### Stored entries
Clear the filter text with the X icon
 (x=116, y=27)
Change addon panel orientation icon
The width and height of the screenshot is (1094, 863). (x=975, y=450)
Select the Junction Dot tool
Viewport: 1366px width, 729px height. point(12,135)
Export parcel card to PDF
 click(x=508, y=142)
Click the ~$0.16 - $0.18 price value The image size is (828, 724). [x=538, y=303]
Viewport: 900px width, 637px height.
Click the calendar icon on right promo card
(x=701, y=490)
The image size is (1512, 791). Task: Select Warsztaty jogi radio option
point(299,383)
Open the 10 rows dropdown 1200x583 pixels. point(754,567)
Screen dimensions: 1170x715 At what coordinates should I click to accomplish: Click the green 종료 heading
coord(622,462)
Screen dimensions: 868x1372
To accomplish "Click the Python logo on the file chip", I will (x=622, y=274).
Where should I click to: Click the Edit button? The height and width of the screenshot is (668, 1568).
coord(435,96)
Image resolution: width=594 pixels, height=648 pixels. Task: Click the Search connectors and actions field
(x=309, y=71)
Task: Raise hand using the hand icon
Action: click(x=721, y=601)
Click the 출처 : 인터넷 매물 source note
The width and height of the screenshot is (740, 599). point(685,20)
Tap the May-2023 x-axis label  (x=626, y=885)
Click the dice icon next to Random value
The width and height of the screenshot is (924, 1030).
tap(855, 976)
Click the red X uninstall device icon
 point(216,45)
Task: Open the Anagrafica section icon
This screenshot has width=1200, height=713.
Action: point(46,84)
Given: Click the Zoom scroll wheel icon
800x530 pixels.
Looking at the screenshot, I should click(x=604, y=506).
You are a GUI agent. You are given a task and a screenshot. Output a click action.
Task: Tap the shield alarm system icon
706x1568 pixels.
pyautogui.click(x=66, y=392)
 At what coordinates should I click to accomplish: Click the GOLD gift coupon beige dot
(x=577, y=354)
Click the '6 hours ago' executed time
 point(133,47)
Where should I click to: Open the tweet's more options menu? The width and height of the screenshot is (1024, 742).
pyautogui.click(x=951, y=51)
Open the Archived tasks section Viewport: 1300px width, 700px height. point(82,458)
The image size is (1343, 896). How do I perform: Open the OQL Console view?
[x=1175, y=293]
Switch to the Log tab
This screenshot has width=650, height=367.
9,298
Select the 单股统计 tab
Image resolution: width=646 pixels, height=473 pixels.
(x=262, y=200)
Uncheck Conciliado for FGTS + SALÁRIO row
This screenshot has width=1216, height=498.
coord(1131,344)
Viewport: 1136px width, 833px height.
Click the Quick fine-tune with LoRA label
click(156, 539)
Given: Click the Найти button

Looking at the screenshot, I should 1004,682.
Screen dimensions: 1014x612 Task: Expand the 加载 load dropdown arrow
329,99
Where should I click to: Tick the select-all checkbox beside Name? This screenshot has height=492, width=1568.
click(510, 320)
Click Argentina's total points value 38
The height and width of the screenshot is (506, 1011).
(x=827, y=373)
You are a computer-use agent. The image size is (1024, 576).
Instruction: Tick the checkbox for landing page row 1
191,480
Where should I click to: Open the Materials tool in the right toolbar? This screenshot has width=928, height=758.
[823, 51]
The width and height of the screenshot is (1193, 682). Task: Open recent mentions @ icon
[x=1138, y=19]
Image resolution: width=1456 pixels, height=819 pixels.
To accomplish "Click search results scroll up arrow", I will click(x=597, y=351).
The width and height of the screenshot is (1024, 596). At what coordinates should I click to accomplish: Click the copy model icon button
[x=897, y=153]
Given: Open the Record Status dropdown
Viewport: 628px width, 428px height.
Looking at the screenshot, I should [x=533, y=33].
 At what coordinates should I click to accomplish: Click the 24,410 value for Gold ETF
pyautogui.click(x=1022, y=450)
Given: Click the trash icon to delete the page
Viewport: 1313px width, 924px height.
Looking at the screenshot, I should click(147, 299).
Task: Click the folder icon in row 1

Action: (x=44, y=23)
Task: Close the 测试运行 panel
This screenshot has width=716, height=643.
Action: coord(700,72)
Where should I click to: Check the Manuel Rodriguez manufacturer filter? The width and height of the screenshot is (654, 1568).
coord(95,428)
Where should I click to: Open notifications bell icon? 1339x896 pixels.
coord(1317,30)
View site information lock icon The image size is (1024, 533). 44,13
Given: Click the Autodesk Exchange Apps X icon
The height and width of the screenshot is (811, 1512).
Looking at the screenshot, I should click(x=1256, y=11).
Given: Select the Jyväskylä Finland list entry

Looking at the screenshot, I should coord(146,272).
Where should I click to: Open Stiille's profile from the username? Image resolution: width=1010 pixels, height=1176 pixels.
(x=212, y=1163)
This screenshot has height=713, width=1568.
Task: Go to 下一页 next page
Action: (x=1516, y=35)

### Directions for this task
All the entries above are to be transcribed without any alteration.

### Answer space
Clear the filter text with the X icon
 (x=116, y=27)
Change addon panel orientation icon
The width and height of the screenshot is (1094, 863). (x=975, y=450)
Select the Junction Dot tool
Viewport: 1366px width, 729px height. point(12,135)
Export parcel card to PDF
 click(x=508, y=142)
Click the ~$0.16 - $0.18 price value The image size is (828, 724). [x=538, y=303]
Viewport: 900px width, 637px height.
Click the calendar icon on right promo card
(x=701, y=490)
The image size is (1512, 791). Task: Select Warsztaty jogi radio option
point(299,383)
Open the 10 rows dropdown 1200x583 pixels. point(754,567)
Screen dimensions: 1170x715 At what coordinates should I click to accomplish: Click the green 종료 heading
coord(622,462)
Screen dimensions: 868x1372
To accomplish "Click the Python logo on the file chip", I will (x=622, y=274).
Where should I click to: Click the Edit button? The height and width of the screenshot is (668, 1568).
coord(435,96)
Image resolution: width=594 pixels, height=648 pixels. Task: Click the Search connectors and actions field
(x=309, y=71)
Task: Raise hand using the hand icon
Action: click(x=721, y=601)
Click the 출처 : 인터넷 매물 source note
The width and height of the screenshot is (740, 599). point(685,20)
Tap the May-2023 x-axis label  (x=626, y=885)
Click the dice icon next to Random value
The width and height of the screenshot is (924, 1030).
tap(855, 976)
Click the red X uninstall device icon
 point(216,45)
Task: Open the Anagrafica section icon
This screenshot has width=1200, height=713.
Action: point(46,84)
Given: Click the Zoom scroll wheel icon
800x530 pixels.
Looking at the screenshot, I should click(x=604, y=506).
You are a GUI agent. You are given a task and a screenshot. Output a click action.
Task: Tap the shield alarm system icon
706x1568 pixels.
pyautogui.click(x=66, y=392)
 At what coordinates should I click to accomplish: Click the GOLD gift coupon beige dot
(x=577, y=354)
Click the '6 hours ago' executed time
 point(133,47)
Where should I click to: Open the tweet's more options menu? The width and height of the screenshot is (1024, 742).
pyautogui.click(x=951, y=51)
Open the Archived tasks section Viewport: 1300px width, 700px height. point(82,458)
The image size is (1343, 896). How do I perform: Open the OQL Console view?
[x=1175, y=293]
Switch to the Log tab
This screenshot has width=650, height=367.
9,298
Select the 单股统计 tab
Image resolution: width=646 pixels, height=473 pixels.
(x=262, y=200)
Uncheck Conciliado for FGTS + SALÁRIO row
This screenshot has width=1216, height=498.
coord(1131,344)
Viewport: 1136px width, 833px height.
Click the Quick fine-tune with LoRA label
click(156, 539)
Given: Click the Найти button

Looking at the screenshot, I should 1004,682.
Screen dimensions: 1014x612 Task: Expand the 加载 load dropdown arrow
329,99
Where should I click to: Tick the select-all checkbox beside Name? This screenshot has height=492, width=1568.
click(510, 320)
Click Argentina's total points value 38
The height and width of the screenshot is (506, 1011).
(x=827, y=373)
You are a computer-use agent. The image size is (1024, 576).
Instruction: Tick the checkbox for landing page row 1
191,480
Where should I click to: Open the Materials tool in the right toolbar? This screenshot has width=928, height=758.
[823, 51]
The width and height of the screenshot is (1193, 682). Task: Open recent mentions @ icon
[x=1138, y=19]
Image resolution: width=1456 pixels, height=819 pixels.
To accomplish "Click search results scroll up arrow", I will click(x=597, y=351).
The width and height of the screenshot is (1024, 596). At what coordinates should I click to accomplish: Click the copy model icon button
[x=897, y=153]
Given: Open the Record Status dropdown
Viewport: 628px width, 428px height.
Looking at the screenshot, I should [x=533, y=33].
 At what coordinates should I click to accomplish: Click the 24,410 value for Gold ETF
pyautogui.click(x=1022, y=450)
Given: Click the trash icon to delete the page
Viewport: 1313px width, 924px height.
Looking at the screenshot, I should click(147, 299).
Task: Click the folder icon in row 1

Action: (x=44, y=23)
Task: Close the 测试运行 panel
This screenshot has width=716, height=643.
Action: coord(700,72)
Where should I click to: Check the Manuel Rodriguez manufacturer filter? The width and height of the screenshot is (654, 1568).
coord(95,428)
Where should I click to: Open notifications bell icon? 1339x896 pixels.
coord(1317,30)
View site information lock icon The image size is (1024, 533). 44,13
Given: Click the Autodesk Exchange Apps X icon
The height and width of the screenshot is (811, 1512).
Looking at the screenshot, I should click(x=1256, y=11).
Given: Select the Jyväskylä Finland list entry

Looking at the screenshot, I should coord(146,272).
Where should I click to: Open Stiille's profile from the username? Image resolution: width=1010 pixels, height=1176 pixels.
(x=212, y=1163)
This screenshot has height=713, width=1568.
Task: Go to 下一页 next page
Action: (x=1516, y=35)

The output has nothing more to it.